All lines of the data shown below should be output exactly as they stand.

= = = = = = =

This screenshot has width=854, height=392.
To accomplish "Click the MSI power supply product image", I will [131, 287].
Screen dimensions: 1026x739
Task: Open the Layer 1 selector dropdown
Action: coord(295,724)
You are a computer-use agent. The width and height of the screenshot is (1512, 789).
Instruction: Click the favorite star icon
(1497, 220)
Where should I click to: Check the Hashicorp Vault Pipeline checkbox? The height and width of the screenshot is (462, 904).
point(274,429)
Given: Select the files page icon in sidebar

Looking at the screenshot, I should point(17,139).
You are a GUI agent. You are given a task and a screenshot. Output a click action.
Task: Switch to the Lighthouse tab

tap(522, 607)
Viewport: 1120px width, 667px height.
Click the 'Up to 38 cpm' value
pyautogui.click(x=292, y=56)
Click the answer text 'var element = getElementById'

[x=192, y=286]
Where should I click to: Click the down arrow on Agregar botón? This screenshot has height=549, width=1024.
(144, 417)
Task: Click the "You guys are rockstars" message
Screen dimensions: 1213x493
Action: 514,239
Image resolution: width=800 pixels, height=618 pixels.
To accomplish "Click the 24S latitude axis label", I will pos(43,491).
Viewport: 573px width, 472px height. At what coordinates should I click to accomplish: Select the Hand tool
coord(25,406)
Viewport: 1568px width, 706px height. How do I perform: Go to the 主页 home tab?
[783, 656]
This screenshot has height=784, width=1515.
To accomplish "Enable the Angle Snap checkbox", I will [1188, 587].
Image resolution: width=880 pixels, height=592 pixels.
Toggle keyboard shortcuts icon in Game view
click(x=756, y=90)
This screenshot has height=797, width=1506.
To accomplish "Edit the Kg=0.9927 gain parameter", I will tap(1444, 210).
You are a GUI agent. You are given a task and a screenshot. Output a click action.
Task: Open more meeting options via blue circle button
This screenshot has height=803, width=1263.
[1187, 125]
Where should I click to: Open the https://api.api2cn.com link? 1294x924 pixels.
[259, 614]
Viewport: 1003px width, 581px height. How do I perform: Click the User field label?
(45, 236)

= = = = = = =

FINAL ANSWER -
This screenshot has width=854, height=392.
To accomplish "Click the MSI power supply product image", I will [131, 287].
Screen dimensions: 1026x739
Task: Open the Layer 1 selector dropdown
Action: coord(295,724)
You are a computer-use agent. The width and height of the screenshot is (1512, 789).
Instruction: Click the favorite star icon
(1497, 220)
Where should I click to: Check the Hashicorp Vault Pipeline checkbox? The height and width of the screenshot is (462, 904).
point(274,429)
Given: Select the files page icon in sidebar

Looking at the screenshot, I should point(17,139).
You are a GUI agent. You are given a task and a screenshot. Output a click action.
Task: Switch to the Lighthouse tab

tap(522, 607)
Viewport: 1120px width, 667px height.
Click the 'Up to 38 cpm' value
pyautogui.click(x=292, y=56)
Click the answer text 'var element = getElementById'

[x=192, y=286]
Where should I click to: Click the down arrow on Agregar botón? This screenshot has height=549, width=1024.
(144, 417)
Task: Click the "You guys are rockstars" message
Screen dimensions: 1213x493
Action: 514,239
Image resolution: width=800 pixels, height=618 pixels.
To accomplish "Click the 24S latitude axis label", I will pos(43,491).
Viewport: 573px width, 472px height. At what coordinates should I click to accomplish: Select the Hand tool
coord(25,406)
Viewport: 1568px width, 706px height. How do I perform: Go to the 主页 home tab?
[783, 656]
This screenshot has height=784, width=1515.
To accomplish "Enable the Angle Snap checkbox", I will [1188, 587].
Image resolution: width=880 pixels, height=592 pixels.
Toggle keyboard shortcuts icon in Game view
click(x=756, y=90)
This screenshot has height=797, width=1506.
To accomplish "Edit the Kg=0.9927 gain parameter", I will tap(1444, 210).
You are a GUI agent. You are given a task and a screenshot. Output a click action.
Task: Open more meeting options via blue circle button
This screenshot has height=803, width=1263.
[1187, 125]
Where should I click to: Open the https://api.api2cn.com link? 1294x924 pixels.
[259, 614]
Viewport: 1003px width, 581px height. How do I perform: Click the User field label?
(45, 236)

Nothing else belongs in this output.